Right-handed Enrique Ponce participated in the bullfighting festival held on May 2 in Las Ventas with the effigy of Franco on the buttons of the jacket and vest of the short gray suit he was wearing. The buttons were an imitation of the silver coins of 5, 25 and 50 pesetas from the time of the dictatorship, and on them you could see the portrait of the former head of state and the legend “Francisco Franco, caudillo de España por la gracia de God”.
The right-hander has been surprised by the commotion produced; In statements to this newspaper, he discards any political connotation, and affirms that in all his short suits he uses coins instead of buttons. “I did not live the Franco era, and I have nothing to do with that stage,” says Ponce. “I like to use old coins in my costumes and I have them from Isabel II, Alfonso XIII, the emeritus king, the current Monarch and also from Franco,” he adds.
“The jacket that I wore on Sunday in Las Ventas I made it 15 years ago, and I have worn it on different occasions,” continues the bullfighter, who adds that he was not aware of the repercussion it could have in the current political circumstances. The bullfighter insists that he has not tried to create any controversy: “I have nothing to do with the Franco regime, so I made that jacket not for Franco, but for the currency itself.”
They were silver coins of five, 25 and 50 pesetas with the legend “Francisco Franco, leader of Spain by the grace of God”
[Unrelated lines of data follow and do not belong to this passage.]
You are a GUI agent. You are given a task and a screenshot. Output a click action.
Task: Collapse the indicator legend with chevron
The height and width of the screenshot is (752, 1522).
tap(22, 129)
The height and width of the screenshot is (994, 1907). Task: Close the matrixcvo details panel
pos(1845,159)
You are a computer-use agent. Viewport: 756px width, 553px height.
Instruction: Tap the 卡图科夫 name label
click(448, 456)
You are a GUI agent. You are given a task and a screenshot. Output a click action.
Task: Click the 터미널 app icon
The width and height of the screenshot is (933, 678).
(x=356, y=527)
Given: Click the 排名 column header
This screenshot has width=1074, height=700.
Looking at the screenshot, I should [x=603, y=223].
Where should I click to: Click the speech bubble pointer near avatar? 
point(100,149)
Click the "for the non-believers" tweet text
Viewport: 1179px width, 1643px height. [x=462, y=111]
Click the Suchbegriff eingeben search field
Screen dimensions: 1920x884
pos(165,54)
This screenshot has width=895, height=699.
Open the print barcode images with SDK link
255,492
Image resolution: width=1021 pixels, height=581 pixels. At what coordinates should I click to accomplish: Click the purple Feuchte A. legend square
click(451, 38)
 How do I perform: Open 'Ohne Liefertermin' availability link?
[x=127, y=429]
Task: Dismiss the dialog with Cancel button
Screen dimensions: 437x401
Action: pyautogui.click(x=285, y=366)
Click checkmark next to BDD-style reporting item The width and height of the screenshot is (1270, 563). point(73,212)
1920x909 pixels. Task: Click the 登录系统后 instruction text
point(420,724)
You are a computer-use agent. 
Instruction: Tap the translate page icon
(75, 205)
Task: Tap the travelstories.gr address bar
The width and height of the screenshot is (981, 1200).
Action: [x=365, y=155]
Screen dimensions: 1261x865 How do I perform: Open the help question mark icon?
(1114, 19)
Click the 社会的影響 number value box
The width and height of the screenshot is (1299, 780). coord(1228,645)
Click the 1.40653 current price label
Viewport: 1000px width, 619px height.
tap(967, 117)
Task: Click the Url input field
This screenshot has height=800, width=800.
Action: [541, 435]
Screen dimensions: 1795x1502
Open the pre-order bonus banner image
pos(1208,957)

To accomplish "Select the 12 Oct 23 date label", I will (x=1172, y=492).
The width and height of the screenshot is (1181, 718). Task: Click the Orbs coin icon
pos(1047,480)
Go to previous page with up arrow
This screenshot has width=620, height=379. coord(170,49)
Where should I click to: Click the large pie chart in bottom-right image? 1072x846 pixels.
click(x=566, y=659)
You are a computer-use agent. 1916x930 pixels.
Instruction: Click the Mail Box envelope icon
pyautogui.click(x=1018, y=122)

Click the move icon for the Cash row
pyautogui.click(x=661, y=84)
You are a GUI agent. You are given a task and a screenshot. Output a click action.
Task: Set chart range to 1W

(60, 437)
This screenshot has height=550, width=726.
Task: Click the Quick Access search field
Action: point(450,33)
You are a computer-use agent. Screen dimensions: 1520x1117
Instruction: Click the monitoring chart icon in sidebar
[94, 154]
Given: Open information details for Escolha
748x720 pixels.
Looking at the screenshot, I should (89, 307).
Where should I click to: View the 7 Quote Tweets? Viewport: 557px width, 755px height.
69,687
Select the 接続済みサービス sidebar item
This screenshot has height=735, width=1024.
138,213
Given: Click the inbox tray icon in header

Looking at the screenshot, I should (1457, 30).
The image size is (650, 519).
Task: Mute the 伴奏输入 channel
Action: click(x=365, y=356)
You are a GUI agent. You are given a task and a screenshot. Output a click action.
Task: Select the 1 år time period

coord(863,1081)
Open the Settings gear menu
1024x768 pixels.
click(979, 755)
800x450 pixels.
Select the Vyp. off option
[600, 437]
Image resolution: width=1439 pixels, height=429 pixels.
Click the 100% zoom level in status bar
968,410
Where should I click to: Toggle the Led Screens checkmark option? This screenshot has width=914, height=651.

Ponce completed the suit with black and gray striped trousers (calzona), a white shirt, boots and a Cordovan hat, as is customary in the clothing of bullfighters when they participate in a festival, in the temptations or in other tasks in the campo bravo. .
The so-called country suit is usually made in different colors, with a predominance of gray and brown to better withstand dirt and dust; the jackets and vests are usually of various shades (his fellow poster wore them in blue, black, red and dark green velvet), and are accompanied by traditional buttons or silver with the initials of the bullfighters, as used by the right-hander Miguel Ángel Perera, or the iron from his livestock, which El Juli carried as a breeder of wild cattle.
Enrique Ponce, born on December 8, 1971 in the Valencian town of Chiva, was about to turn four years old when Francisco Franco died on November 20, 1975, and no statements are known in which he has shown longing for the dictatorship. Ponce was also a child when they stopped minting the coins that adorned his short suit by way of imitation. Those of 5, 25 and 50 pesetas were manufactured between 1958 and 1975 in cupronickel; On the obverse there was a portrait of Franco, the legend of the dictator and the year of issue, and on the reverse, his face value and the coat of arms on the so-called eagle of San Juan.
Ponce took the alternative on March 16, 1990 in Valencia, and is still active. First figure of bullfighting on his own merits and a dazzling career in the main fairs of Spain, France and America, he does not seem willing to hang up the suit of lights despite his maturity.